New developments in IL-6 dependent biology and therapy: where do we stand and what are the options?

Interleukin-6 (IL-6) is a four-helical protein which, on target cells, binds to a specific IL-6-receptor and two molecules of the promiscuous signal transducing protein gp130. Structure-function analysis defined three molecular contact sites between IL-6 and its receptor subunits. Using this information, competitive antagonistic proteins as well as hyperagonistic proteins were developed. Possible therapeutic applications of IL-6 antagonists are in IL-6 dependent haematological disorders (Castleman's disease, POEMS syndrome, multiple myeloma) and bone diseases (Paget's disease, osteoporosis). Designer IL-6 antagonists could suppress inflammatory activity in rheumatic and autoimmune diseases and could prevent secondary amyloidosis. IL-6 antagonists could also prove advantageous in myocardial infarction and unstable angina pectoris.

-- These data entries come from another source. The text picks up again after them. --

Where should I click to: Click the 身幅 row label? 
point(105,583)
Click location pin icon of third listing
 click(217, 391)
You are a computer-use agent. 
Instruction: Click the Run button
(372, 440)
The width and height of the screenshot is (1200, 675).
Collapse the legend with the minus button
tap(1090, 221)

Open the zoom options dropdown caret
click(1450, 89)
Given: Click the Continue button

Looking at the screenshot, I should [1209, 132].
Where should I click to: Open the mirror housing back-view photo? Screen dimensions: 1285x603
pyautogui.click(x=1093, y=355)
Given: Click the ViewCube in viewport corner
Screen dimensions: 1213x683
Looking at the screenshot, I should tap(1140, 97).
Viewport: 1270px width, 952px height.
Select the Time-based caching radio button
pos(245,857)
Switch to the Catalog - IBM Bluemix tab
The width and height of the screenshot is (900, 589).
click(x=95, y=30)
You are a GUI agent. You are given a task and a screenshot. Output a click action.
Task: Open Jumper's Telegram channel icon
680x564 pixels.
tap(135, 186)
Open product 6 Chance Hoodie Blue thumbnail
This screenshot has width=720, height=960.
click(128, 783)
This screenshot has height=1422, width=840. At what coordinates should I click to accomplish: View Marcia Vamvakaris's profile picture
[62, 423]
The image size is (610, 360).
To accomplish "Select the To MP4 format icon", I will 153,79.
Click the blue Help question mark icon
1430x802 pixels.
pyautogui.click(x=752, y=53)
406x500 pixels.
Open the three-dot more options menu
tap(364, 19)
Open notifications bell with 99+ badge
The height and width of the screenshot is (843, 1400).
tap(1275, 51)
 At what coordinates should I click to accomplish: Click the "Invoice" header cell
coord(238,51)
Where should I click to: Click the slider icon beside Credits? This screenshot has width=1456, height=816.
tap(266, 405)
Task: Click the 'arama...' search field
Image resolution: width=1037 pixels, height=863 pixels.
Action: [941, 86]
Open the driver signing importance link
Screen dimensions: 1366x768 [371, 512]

IL-6 antagonists might slow down development of (mesangioproliferative) glomerulonephritis. On the other hand, hyperagonistic variants of IL-6 have a potential in ex vivo expansion of bone marrow stem cells and as thrombopoietic agents. They might also be developed into drugs to support liver regeneration in vivo and to treat stress-induced cardiac insufficiency.